INTRODUCTION: Anaesthesia frequently induces hypotension. Several recent studies have analysed arterial elastance (Ea) in order to describe clinical variations of mean arterial pressure (MAP). The objective of the study was to assess Ea to explain MAP variation following etomidate induction. METHODS: We conducted a prospective single-centre study. Inclusion criteria were patients undergoing elective cardiac surgery with invasive blood pressure monitoring.
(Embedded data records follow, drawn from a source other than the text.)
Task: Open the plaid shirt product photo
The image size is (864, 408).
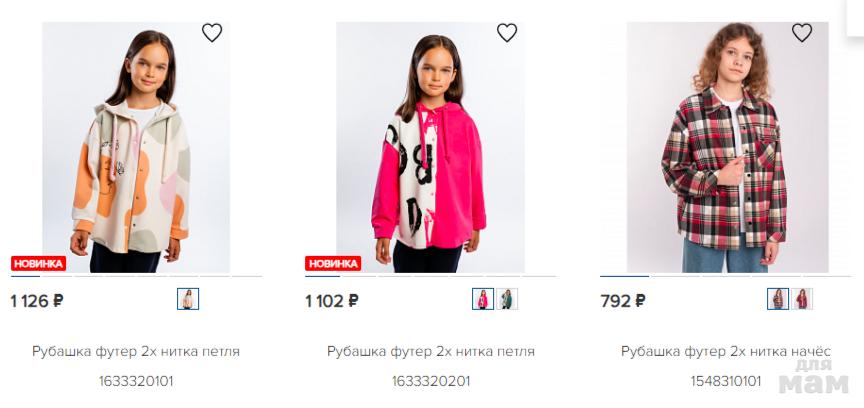Action: click(x=725, y=150)
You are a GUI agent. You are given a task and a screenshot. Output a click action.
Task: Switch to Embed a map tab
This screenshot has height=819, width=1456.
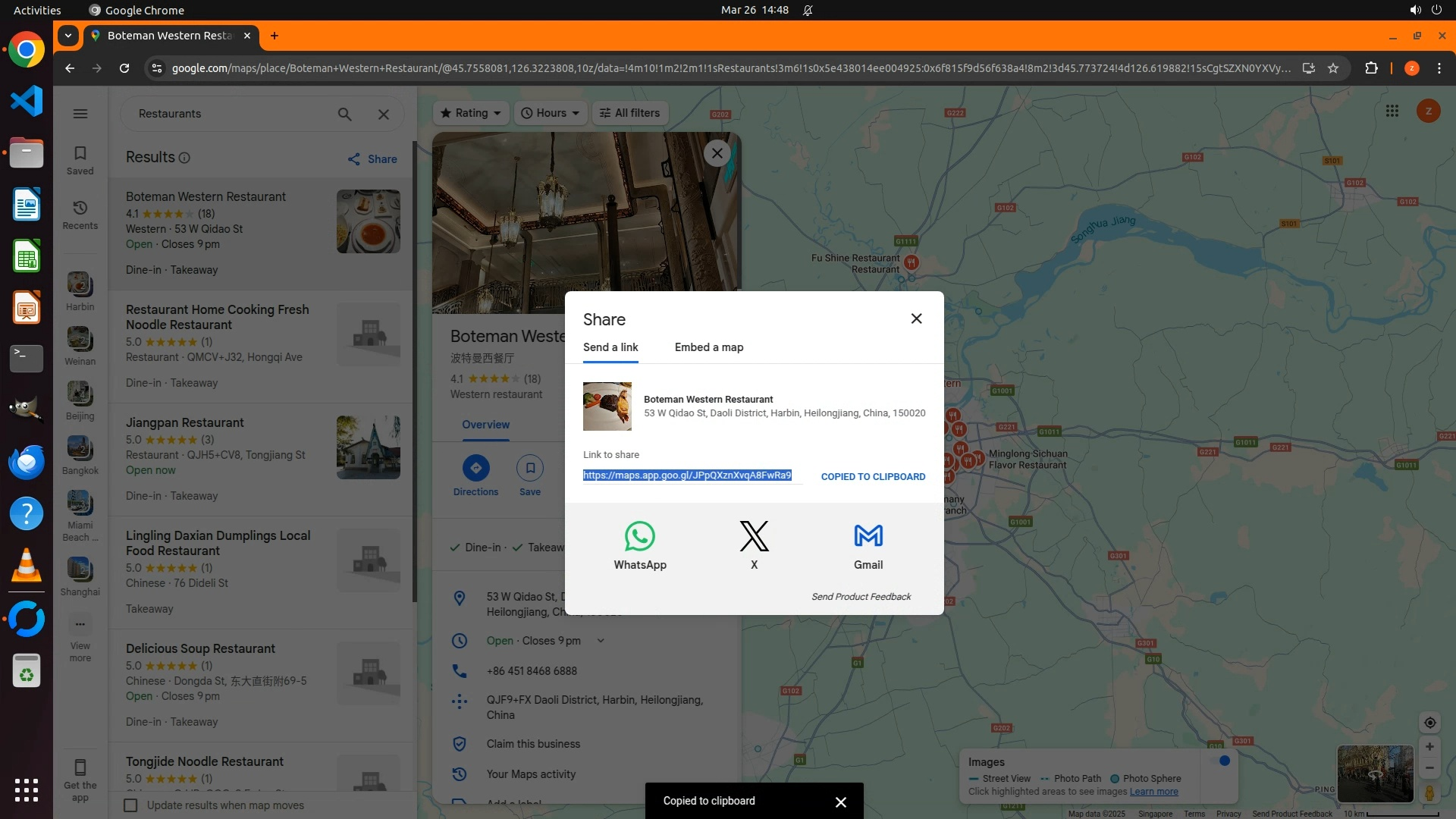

Ea was expressed as Pes/SV (Pes: end systolic pressure, SV: stroke volume). Cardiac index (CI), peripheral vascular resistance (PVR) and arterial compliance (C) was compared before and 2 minutes after etomidate induction. Arterial hypotension was defined as a decrease greater than 15% of the baseline MAP. RESULTS: Of the 45 patients included, 24 (53%) had a preserved MAP and 21 (47%) had an etomidate-induced hypotension. Ea was similar before induction and decreased in the decreased MAP group 2 minutes after induction (2.0 mmHg.ml-1 [1.7-2.4] vs 1.4 mmHg.ml-1 [0.9-1.9]; p = 0.001). Arterial compliance (C) increased in the decreased MAP group 2 minutes after induction (0.8 ml. mmHg-1 [0.6-1.0] vs 0.5 ml. mmHg-1 [0.4-0.6], p < 0.0001). No significant change in CI or PVR was observed between patients with or without etomidate-induced hypotension. CONCLUSION:Etomidate-induced hypotension was associated to a decrease in Ea. Ea variations can mainly be explained by induced changes in arterial compliance.